Infrastructure as code and DevOps

Development can take anywhere from weeks to months, depending on the size and complexity of the solution, but due to our own infrastructure planning and deployment processes – backed by code – I can be confident that the developers are armed with everything they need to do their job. Furthermore, I know that it can handle whatever is thrown at it, through a series of usability, security, functional and stress tests, using a consistent and familiar interface, and accompanying toolset.

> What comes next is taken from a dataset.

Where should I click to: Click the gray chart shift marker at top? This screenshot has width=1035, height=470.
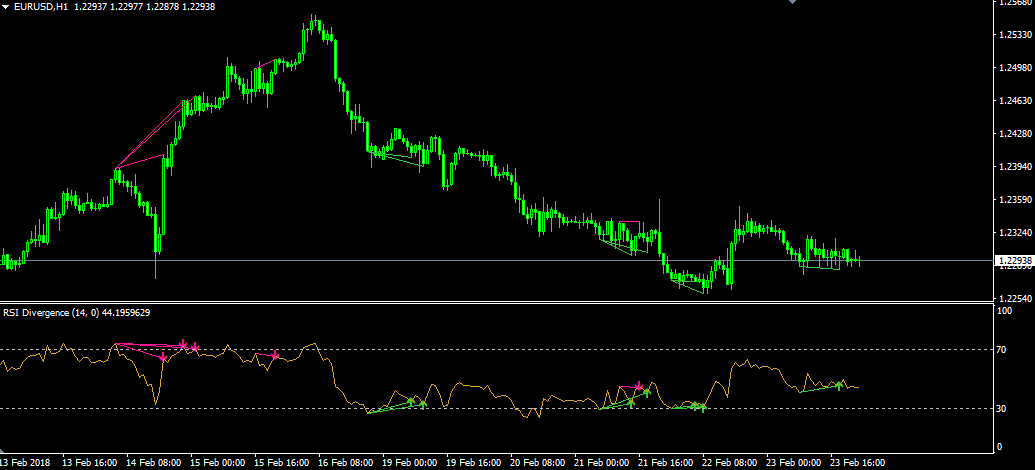pos(793,3)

If solution infrastructure requirements change, the idempotent nature of ARM templates makes any addition to template code both easy and non-destructive. Only changes to the template code are deployed, with existing resources omitted, ensuring that resources and their configuration remain in their original form until explicitly defined otherwise within the template.

Whether you are a developer, systems administrator, or engineer living in this DevOps world, in all of my nineteen years in IT, I don’t ever recall the creation and management of infrastructure being this much fun. In fact, it hasn’t even come close.